Des communications téléphoniques sécurisées avec Signal

Signal, une application pour téléphoner de manière sécurisée

Des communications téléphoniques sécurisées avec Signal


A 23 ans, Frederic Jacobs est déjà une célébrité dans le milieu de la cryptologie. Ce jeune Belge, étudiant-chercheur à l’Ecole polytechnique de Lausanne (Suisse), est l’un des trois créateurs de Signal, une application gratuite pour smartphones permettant de chiffrer les appels téléphoniques et les SMS.

 

À 23 ans, Frederic Jacobs est déjà une célébrité dans le milieu de la cryptologie. Ce jeune Belge, étudiant-chercheur à l’Ecole polytechnique de Lausanne (Suisse), est l’un des trois créateurs de Signal, une application gratuite pour smartphones permettant de chiffrer les appels téléphoniques et les SMS.

 

Les communications entre deux appareils équipés de Signal passent par l’Internet ouvert, mais restent indéchiffrables pour tout observateur extérieur. N’importe quel possesseur de smartphone peut ainsi disposer, sans formalités ni inscription, d’un service naguère réservé aux chefs d’Etat, aux PDG de multinationales et aux agents secrets.

 

La nouveauté de Signal est que l’on n’a pas besoin d’être un « geek » pour s’en servir : une fois l’application chargée, tout se fait automatiquement. « Les systèmes précédents en demandaient trop aux utilisateurs, relève Frédéric Jacobs. C’est pour ça que jusqu’à présent, le grand public a très peu utilisé le chiffrement. » Il fait allusion à PGP (Pretty Good Privacy), inventé il y a 25 ans par l’Américain Philip Zimmermann, pionner mondial du chiffrement sur Internet.

 

 

PALLIER LA DIFFICULTÉ DU CHIFFREMENT

Outre la facilité d’utilisation, l’autre objectif prioritaire de Signal était de proposer un chiffrement intégral, de bout en bout. « Le cryptage et le décryptage se font à l’intérieur de votre téléphone, explique Frederic Jacobs. Quand vous chargez l’application, elle crée automatiquement une centaine de clés de chiffrement, qui restent stockées dans l’appareil. »
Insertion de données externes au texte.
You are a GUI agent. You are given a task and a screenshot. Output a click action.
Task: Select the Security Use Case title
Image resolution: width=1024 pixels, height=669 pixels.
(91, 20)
Le système permet une rotation systématique : « Chaque clé servira une seule fois. Quand vous recevez un message, vous utilisez une clé qui se détruira aussitôt, et quand vous envoyez un message, l’application crée une nouvelle clé. De cette façon, si un attaquant voulait casser le chiffrement de vos communications, il serait obligé de recommencer le travail pour chaque message. Et s’il s’emparait d’une clé, il ne pourrait pas lire vos vieux messages. »

Frédéric Jacobs travaille avec deux développeurs américains installés à San Francisco : Moxie Marlinspike, un vétéran du chiffrement sur mobile qui a vendu sa première startup à Twitter, et Lilia Kai, ex-militante de l’Electronic Frontier Foundation, association de défense des libertés numériques. Au total, l’équipe permanente de Signal se compose de cinq personnes. Elle est financée par des fondations américaines engagées dans la défense des libertés sur Internet, notamment la Freedom of the Press Foundation et l’Open Technology Fund.
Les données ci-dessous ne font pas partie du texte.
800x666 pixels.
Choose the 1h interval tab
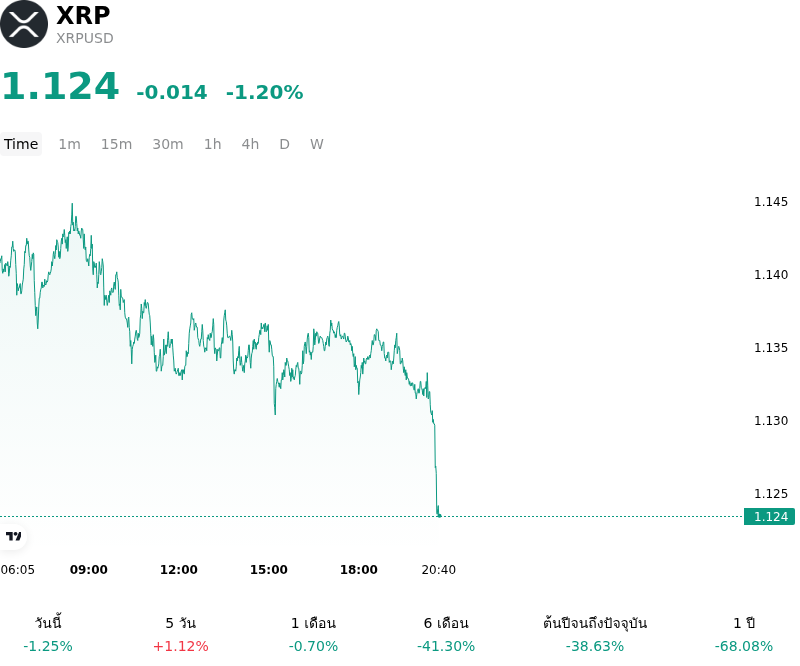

Le budget reste serré, et les salaires modestes. Pour gagner correctement sa vie, Frederic Jacobs travaille comme consultant informatique pour des entreprises. A court terme, cet arrangement le satisfait : « A aucun moment je n’ai pensé à m’enrichir grâce à Signal. Auparavant, j’ai travaillé dans des startups, mais j’ai vite été dégoûté par l’ambiance. Aujourd’hui, je fais partie d’une organisation libérée de l’influence perverse de l’argent. Et rassurez-vous, nous n’allons pas nous vendre à Google. »

 

 

UN LARGE PUBLIC EN ALLEMAGNE ET AUX ÉTATS-UNIS

En ces temps d’état d’urgence et de guerre contre le terrorisme, les créateurs de logiciels de chiffrement se sont fait des ennemis puissants, depuis le directeur du FBI jusqu’au premier ministre britannique. De plus en plus, les responsables politiques et policiers exigent que les développeurs créent des backdoors (portes de derrière), par exemple des systèmes permettant de récupérer les clés de chiffrement d’utilisateurs visés par des enquêtes.
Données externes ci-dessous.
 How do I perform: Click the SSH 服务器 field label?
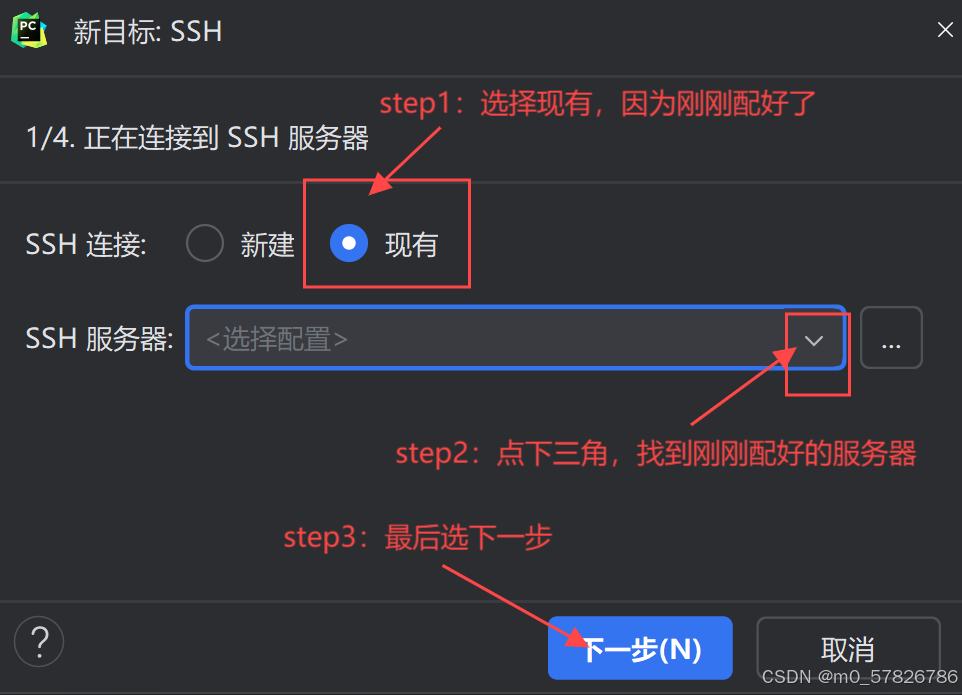(x=99, y=339)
Frederic Jacobs assure que Signal ne possède aucune backdoor, et qu’il peut le prouver : « Notre code est en open source, disponible librement sur Internet. Tous les experts peuvent l’analyser et le décortiquer à loisir. » Il affirme aussi qu’à ce jour, Signal n’a subi aucune pression, officielle ou autre : « Personne n’est venu nous voir, peut-être parce que nous sommes encore peu connus. »

Signal ne donne pas de chiffre précis sur son nombre d’utilisateurs, mais l’application a été chargée plusieurs millions de fois. Les plus gros contingents sont aux Etats-Unis et en Allemagne : « Signal a été adopté par des hauts fonctionnaires, y compris à Washington, mais aussi par des familles ordinaires qui veulent protéger les communications de leurs enfants, ou des jeunes couples qui s’échangent des photos intimes… »

Signal dispose de dizaines de relais sur tous les continents. Fin décembre, les principaux se trouvaient aux Etats-Unis (côte est et côte ouest), en Allemagne, en Irlande, au Brésil, en Australie et à Singapour : « Leur nombre exact varie en fonction des besoins, explique Frederic Jacobs, ce sont des serveurs ordinaires, qui se louent à la minute. Si par exemple, le trafic est important en Allemagne vers 17 heures, nous ajoutons des relais locaux, et s’il baisse à 18 heures, nous en retirons. »

 

Signal possède aussi un serveur central, installé aux Etats-Unis, qui envoie les notifications aux appareils avant un appel. De ce fait, le système n’est pas complètement invulnérable. Si un attaquant réussit à avoir accès à un serveur, par effraction ou lors d’une perquisition, il ne pourra pas déchiffrer le contenu des messages, mais pourra s’emparer des informations techniques dont le réseau a besoin – origine et destination des messages, date et durée des appels… En ce sens, Signal n’a pas été pensé pour les lanceurs d’alerte qui doivent rester totalement inconnus des autorités.

Pour le reste, les cryptologues célèbres qui ont audité le code de Signal se sont dit impressionnés par sa qualité. La consécration la plus éclatante vient de Philip Zimmermann qui travaille aujourd’hui pour Silent Circle, société américaine offrant un service payant de chiffrement des communications, dont le siège social est en Suisse depuis 2014. Créée par des anciens membres des commandos d’élite de l’US Navy et visant une clientèle haut de gamme, ainsi que les militaires et les humanitaires en mission, Silent Circle, pour les messages-texte, a abandonné son ancien protocole de chiffrement, et a adopté celui de Signal.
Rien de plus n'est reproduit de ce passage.